Tags: data-pipeline best-practices

> This post is part of the series “The Zen of Data Pipelines” which explores how to build scalable and robust data systems. Most of the ideas and best practices described in this series were learned while implementing and maintaining a large scale data pipeline at F-Secure for the Rapid Detection Service. You can find more posts of this series in this blog or all series content in Gitbook.

The whole idea of microservices makes a lot of sense on a highly scalable data pipeline. Using small decoupled services is a sound strategy to build resilient and cost effective systems. When individual services are designed to be nimble and operate as individual nodes, and the service orchestration is on point, the data pipeline will become resilient to unexpected service fails and easy to scale depending on the load.

Decoupled microservices are easier to orchestrate and scaling in/out [1] is easier to automate. Having the flexibility to bring services up and down depending on the system load or service malfunction has the potential to make the overall system robust, fail proof and cost effective.

This said the first lesson is that a scalable, robust and cost effective data pipeline must follow a microservice architecture.

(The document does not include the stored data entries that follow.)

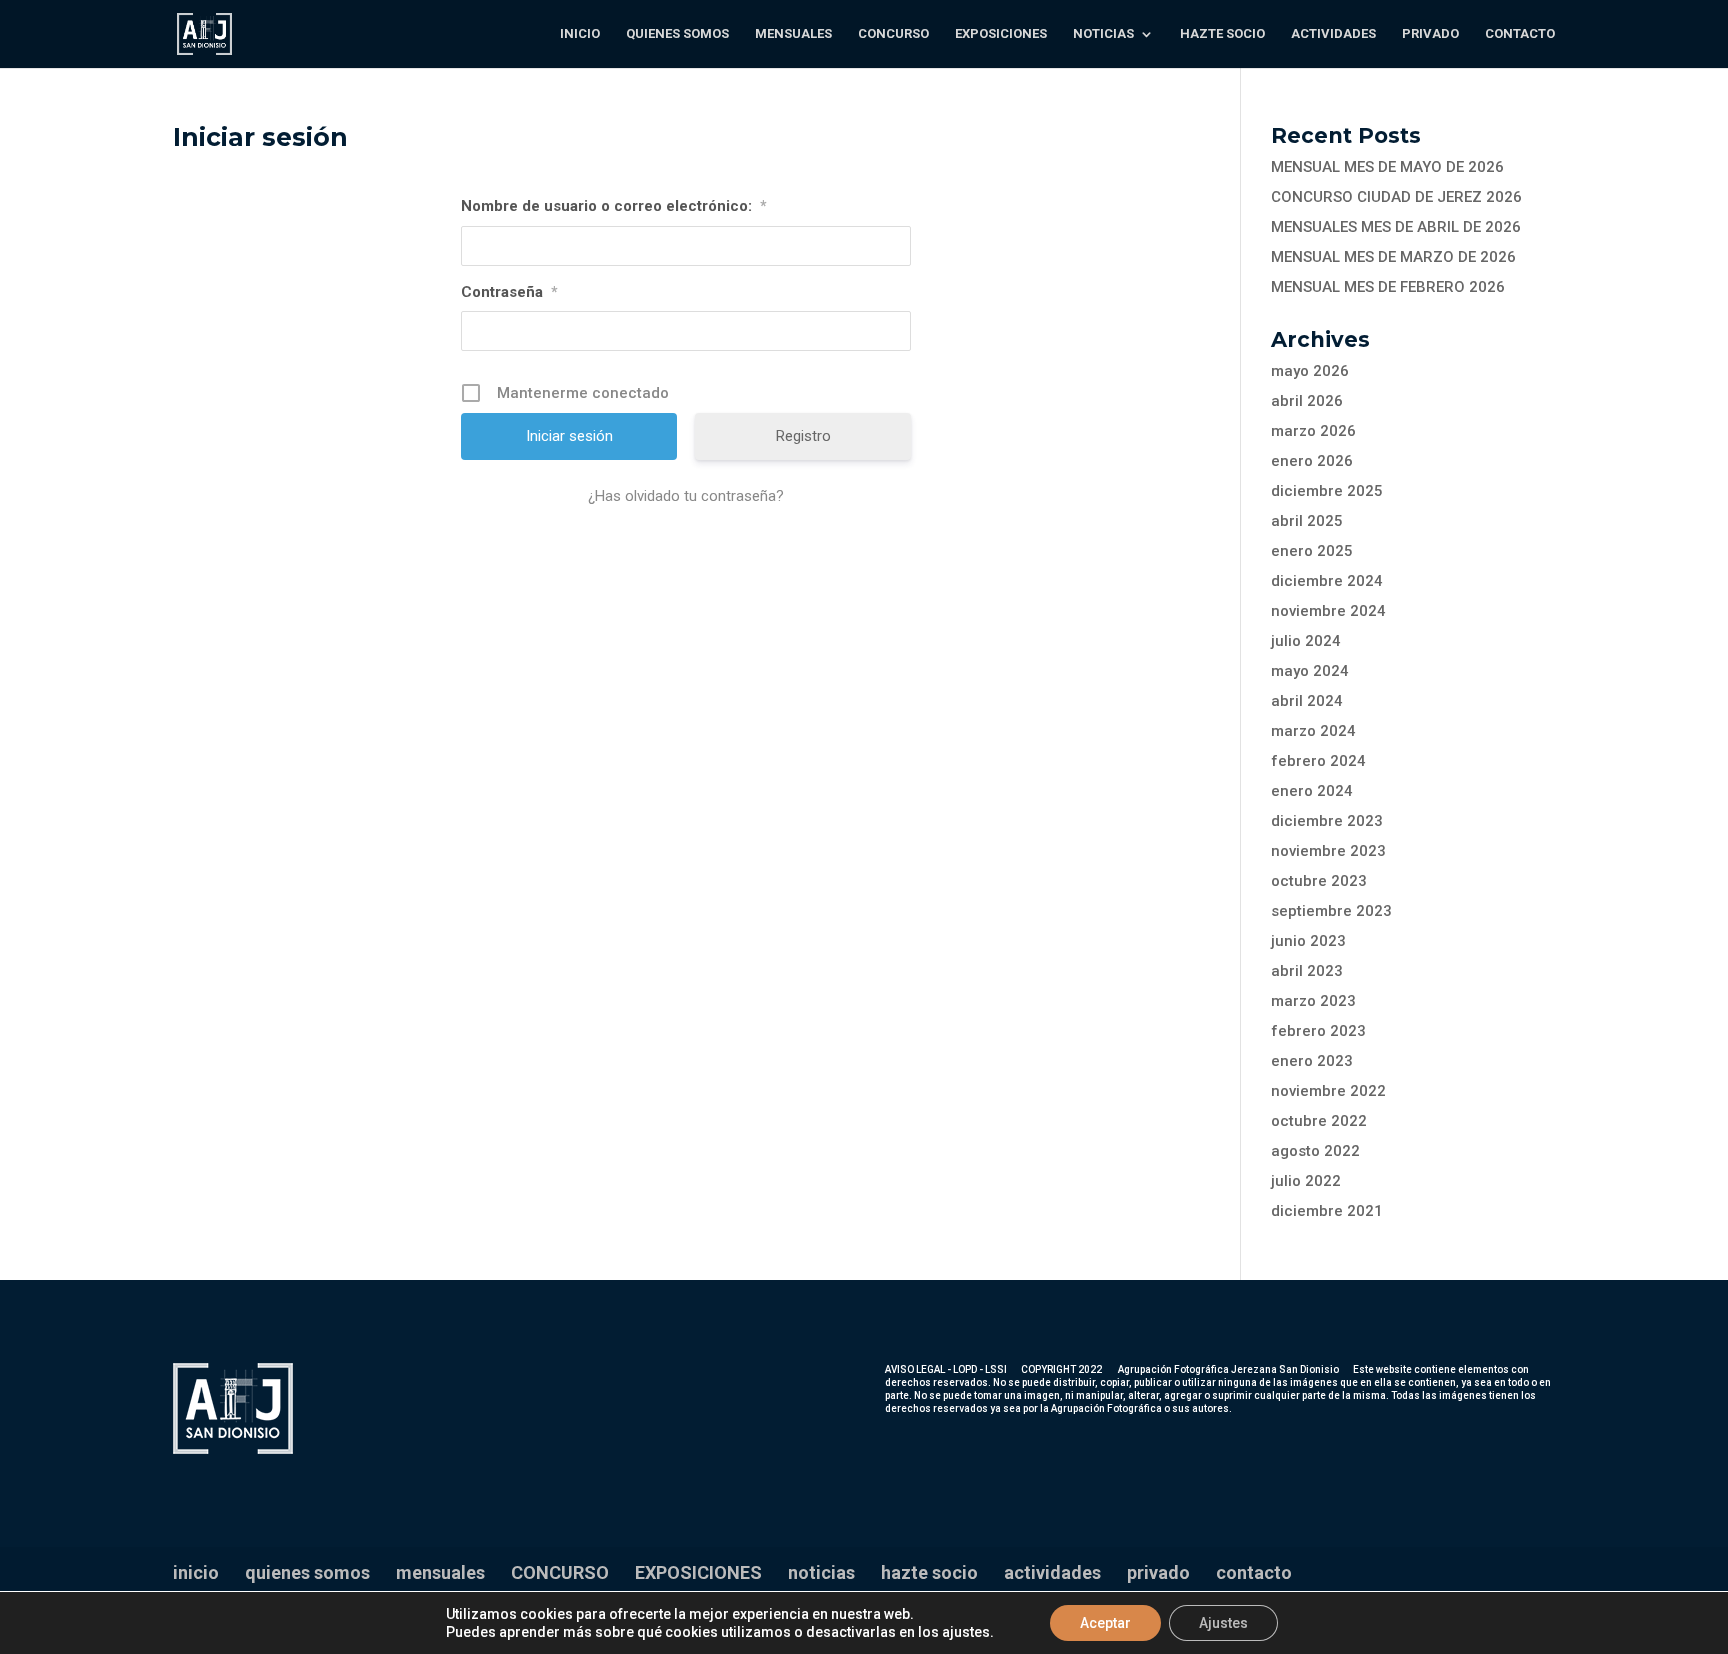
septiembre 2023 (1331, 911)
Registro (803, 436)
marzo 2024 (1313, 731)
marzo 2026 (1313, 431)
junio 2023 (1308, 941)
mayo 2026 (1310, 371)
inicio (580, 34)
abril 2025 (1307, 521)
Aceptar (1105, 1623)
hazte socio (1222, 34)
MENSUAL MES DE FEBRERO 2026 (1388, 287)
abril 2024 (1307, 701)
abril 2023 (1307, 971)
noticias (1103, 34)
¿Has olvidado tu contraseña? (686, 496)
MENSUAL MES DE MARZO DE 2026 (1393, 257)
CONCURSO (893, 34)
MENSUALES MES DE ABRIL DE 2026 (1396, 227)
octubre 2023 (1319, 881)
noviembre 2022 (1328, 1091)
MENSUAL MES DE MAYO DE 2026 (1387, 167)
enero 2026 (1312, 461)
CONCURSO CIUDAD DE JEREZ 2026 (1396, 197)
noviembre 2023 (1328, 851)
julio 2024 (1306, 641)
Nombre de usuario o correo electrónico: (614, 206)
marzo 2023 (1313, 1001)
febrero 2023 (1318, 1031)
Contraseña (509, 292)
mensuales (793, 34)
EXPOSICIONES (1001, 34)
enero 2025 (1312, 551)
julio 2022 (1306, 1181)
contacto (1520, 34)
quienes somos (677, 34)
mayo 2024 (1310, 671)
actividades (1333, 34)
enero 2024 (1312, 791)
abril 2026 (1307, 401)
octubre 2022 (1319, 1121)
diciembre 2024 (1327, 581)
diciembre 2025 (1327, 491)
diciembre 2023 (1327, 821)
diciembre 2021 (1327, 1211)
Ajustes (1223, 1623)
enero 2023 (1312, 1061)
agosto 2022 (1315, 1151)
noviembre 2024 (1328, 611)
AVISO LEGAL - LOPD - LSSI (946, 1369)
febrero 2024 (1318, 761)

But - surprise, surprise! - there are tradeoffs to consider. Services cannot assume any other service to be running beside itself. From an individual perspective, the service consumes data (if available) from some buffer, processes that data and writes the results to another buffer. Message queue services are a great fit for this case and are the nuts and bolts of the decoupling of any microservice architecture. Maintaining a messaging queue service adds some overhead: more resources, maintenance, scalability issues, just to give some examples. Writing and reading from queues needs more time and resources than intra/inter process communication within a single node.

The complexity (and overhead) of the system increases proportionally with the number of different services running. Each service needs to consume/publish data from queues, with the associated messaging overhead. Each service needs to publish its own metrics, each service needs to be maintained. And so on. Be careful when defining the boundaries of the services and aim at building a microservice, not a nanoservice.

Nanoservices are designed so small that the communication overhead and complexity of the system increase disproportionately to the advantages of having the service decoupled. The logical step is to agglutinate two or more nanoservices together under a single service. While microservices are the basis for a well designed data pipeline, nanoservices will waste resources and increase system complexity unnecessarily. This is a crucial idea to have in mind when designing new features for the pipeline and deciding the service boundaries.

Takeaway: Design your system as a set of decoupled services. However, be mindful of the overhead introduced by communication and maintenance of multiple services when designing your system. If the communication and sync overhead is too high, agglutinate nanoservices into a single microservice. Avoid nanoservices.

[1] scaling in/out (or horizontally) means scaling the services by adding or removing nodes to the system. On the other hand, scaling up/down (or vertically) means scaling the system by increasing or decreasing the resources of nodes.